Gifts to Spouse utilizing Qualified Terminal Interest Property (QTIP)

What is a QTIP?

We’re not talking about that little stick with the cotton on both ends. QTIP stands for qualified terminal interest property. Qualified means it’s property that is qualified for the marital deduction. Terminal means the surviving spouse gets the income interest during his/her lifetime but that interest terminates at his/her death.

The IRC specifies types of property which qualify for the marital deduction. Basically, the IRS wants the property taxed in the surviving spouses estate if it is taken as a marital deduction in the decedent’s estate. This raises a problem in certain situations such as a husband with a second or successive spouse and children from former marriages. How could he leave money for the care of his current wife and still have his children ultimately inherit? Another situation may be the couple needs to equalize their estates to take advantage of the full unified credit for each. How can husband hand over assets to current wife and ensure they will go to his children? The answer lies in the use of a QTIP Trust.

How it works

During the husband’s lifetime, he can make unlimited marital gifts to his wife. If he makes them into a QTIP Trust, the assets are qualified for the marital deduction for gift and estate tax purposes. Wife is provided for from the income from the Trust and the Trust can distribute principal by an ascertainable standard in Trustee’s discretion. The grantor may either specially name his children as remaindermen or give his spouse a limited power to allocate the remainder among a class of beneficiaries consisting of his children.
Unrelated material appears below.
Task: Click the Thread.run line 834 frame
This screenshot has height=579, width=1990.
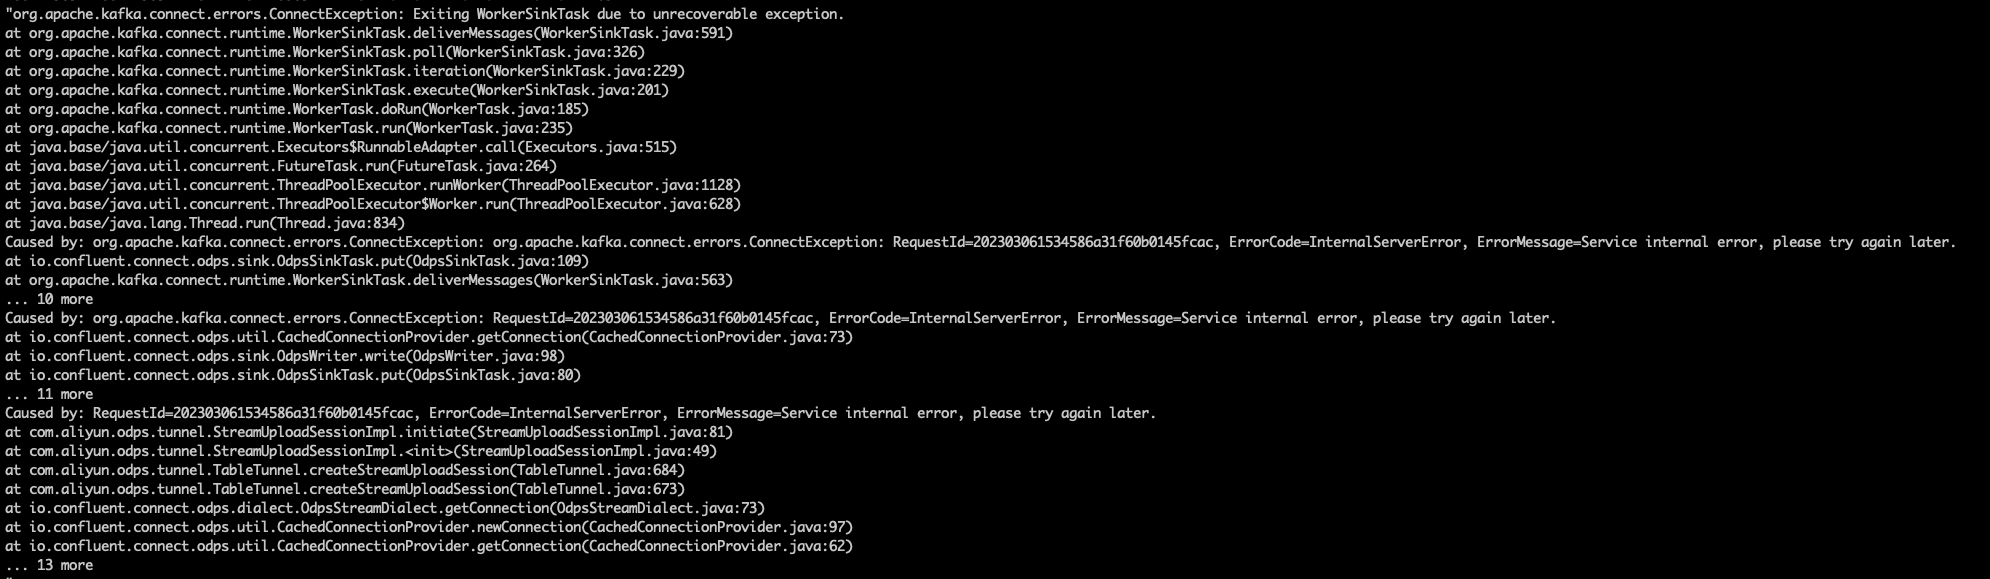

At husband’s death: His estate takes a marital deduction for the QTIP Trust.

At wife’s death: The QTIP Trust is included in her estate. Her estate has the right to recover estate taxes due to the inclusion of the Trust from the QTIP Trust. The assets pass in accordance with husband’s instructions.

The essential elements of a QTIP...

1. The grantor must “pass” the property to the spouse. (i.e. An income interest in any old Trust won’t do.)

2. The surviving spouse must be entitled to all the income (no other beneficiary may receive any income during his/her lifetime) and the income must be paid at least once a year. The surviving spouse must have the right to demand non-income producing property be made productive.

3. No one can hold a power to appoint the Trust property to anyone other than the surviving spouse during his/her lifetime.

Form 709 United States Gift (and Generation-Skipping Transfer) Tax Return automatically designates gifts meeting the requirements under IRC Section 2523(f) and meeting the other specifications on the return as QTIP property.